■ 節錄文字 ■
****************

《Eternity》——生成與遮蔽的雙重永恆
文/林若塵 9/30/2025
引言
「永恆」向來是藝術與神學難以捕捉的母題。它既超越了人類的時間感,也滲透在最細微的日常生命經驗之中。TiAO 的木雕作品《Eternity》,以可轉動的造型,挑戰觀者對「正面」與「背面」的慣性認知:雕塑的一側是豐滿、纏繞、內含繁衍形體的造形;另一側則是經過磨光、染成黑色、無痕如盾的平面。這種反常的處理不僅顛覆了雕塑的傳統觀賞方式,也把永恆展現為一種「顯露與遮蔽的辯證狀態」。
本文將從三個面向來探討此作:其一,作為雕塑本體的材質與造形語言;其二,文化神學所揭示的「永恆」之顯現與不可顯現;其三,女性主義閱讀下關於孕育、生成與身體政治的再思。
雕塑語言:黑色盾面與繁衍之形
乍看之下,《Eternity》的正面似乎是那一組舞蹈般的纏繞肢體。曲線交錯,姿態近乎擁抱或自我纏繞,下方更有內嵌的細小形體,宛如骨架或胎兒,呈現出「生命孕生於生命之中」的象徵。而當觀者轉動作品,背面卻出現一整片漆黑、無紋、無痕的平面。這裡沒有任何細節,沒有指引,只有一種冷峻的沉默。
正面與背面形成尖銳的對比:一方是具象的肉身性與繁衍的運動,一方是徹底的抽象與遮蔽。二者的張力讓作品拒絕任何單一的解釋。這種形式策略打破了雕塑「正背面」的常規,使觀者的身體必須參與旋轉、反覆觀看,才能進入其意義場。旋轉的過程,正是作品中最重要的「時間性」層次:它不是靜止的永恆,而是「必須被經驗的過程」。
文化神學的閱讀:顯現與否定神學
若從文化神學角度來看,《Eternity》展現的是一種「顯現—不可顯現」的張力。黑色的盾面近乎「否定神學」(apophatic theology)中的概念:永恆的神秘不能被直視,唯有透過沉默與否定被經驗。那片平滑的黑面,如同一扇被關閉的門,指向無窮卻拒絕被觸碰。
相對地,雕刻的一側則是「肯定神學」的顯現:生命以最具象的方式湧現——肢體、孕育、骨架、生成——皆是人類世界對永恆的回應與模仿。兩者共同構成了一個神學悖論:神既是不可名狀的深淵,也是以肉身與歷史進入世界的臨在。
作品的可轉動性進一步深化了這個神學辯證。觀者在旋轉中,不斷於「顯現」與「遮蔽」之間切換,就像靈修傳統中的觀看:人永遠無法一次性地掌握永恆,只能在顯影與隱匿的反覆之間逐步逼近。
女性主義閱讀:孕育與身體的政治性
除了神學視角,《Eternity》同樣可以納入女性主義藝術批評的脈絡來解讀。雕塑中的纏繞肢體與內嵌形象,清楚喚起了孕育與生殖的隱喻。它不僅表現了「女性身體作為生命載體」的經驗,也把這種經驗轉化為宇宙性的象徵:生命不是單向度的線性延續,而是內在不斷重生、互為依存的過程。
值得注意的是,作品並未將女性身體表現為被動的「容器」,而是透過舞蹈般的姿態與層層包覆,強調主動性的「生成力」。這一點與傳統父權藝術中「女性作為被觀看的客體」截然不同。在這裡,身體不是被凝視的對象,而是生生不息的力量本身。

****************

■ 提供資料 ■
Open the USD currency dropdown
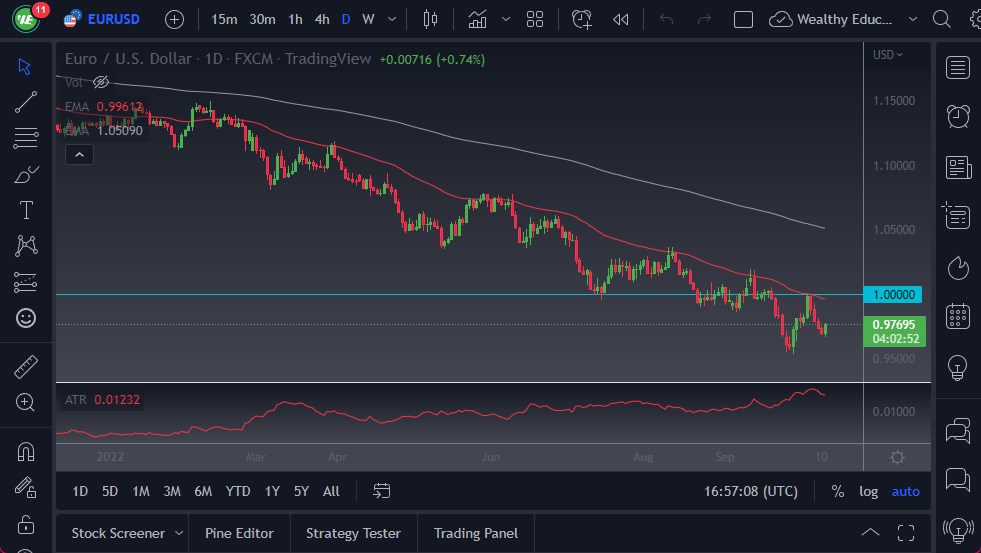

****************

■ 指定任務 1 ■
請將上方《Eternity》評論中從「正面與背面形成尖銳的對比:一」到「在不斷重生、互為依存的過程。」的段落一字不差地重新打出來。
■ 指定任務 2 ■
根據上方《Eternity》評論,回答下列問題:
(a) 雕塑經過磨光的那一側平面被染成什麼顏色?
(b) 本文從幾個面向探討這件作品?
(c) 評論把那片平滑的黑面比作什麼?

■ 完整答案 1 ■
正面與背面形成尖銳的對比:一方是具象的肉身性與繁衍的運動,一方是徹底的抽象與遮蔽。二者的張力讓作品拒絕任何單一的解釋。這種形式策略打破了雕塑「正背面」的常規,使觀者的身體必須參與旋轉、反覆觀看,才能進入其意義場。旋轉的過程,正是作品中最重要的「時間性」層次:它不是靜止的永恆,而是「必須被經驗的過程」。
文化神學的閱讀:顯現與否定神學
若從文化神學角度來看,《Eternity》展現的是一種「顯現—不可顯現」的張力。黑色的盾面近乎「否定神學」(apophatic theology)中的概念:永恆的神秘不能被直視,唯有透過沉默與否定被經驗。那片平滑的黑面,如同一扇被關閉的門,指向無窮卻拒絕被觸碰。
相對地,雕刻的一側則是「肯定神學」的顯現:生命以最具象的方式湧現——肢體、孕育、骨架、生成——皆是人類世界對永恆的回應與模仿。兩者共同構成了一個神學悖論:神既是不可名狀的深淵,也是以肉身與歷史進入世界的臨在。
作品的可轉動性進一步深化了這個神學辯證。觀者在旋轉中,不斷於「顯現」與「遮蔽」之間切換,就像靈修傳統中的觀看:人永遠無法一次性地掌握永恆,只能在顯影與隱匿的反覆之間逐步逼近。
女性主義閱讀:孕育與身體的政治性
除了神學視角,《Eternity》同樣可以納入女性主義藝術批評的脈絡來解讀。雕塑中的纏繞肢體與內嵌形象,清楚喚起了孕育與生殖的隱喻。它不僅表現了「女性身體作為生命載體」的經驗,也把這種經驗轉化為宇宙性的象徵:生命不是單向度的線性延續,而是內在不斷重生、互為依存的過程。

■ 完整答案 2 ■
(a) 黑色。
(b) 三個面向。
(c) 一扇被關閉的門。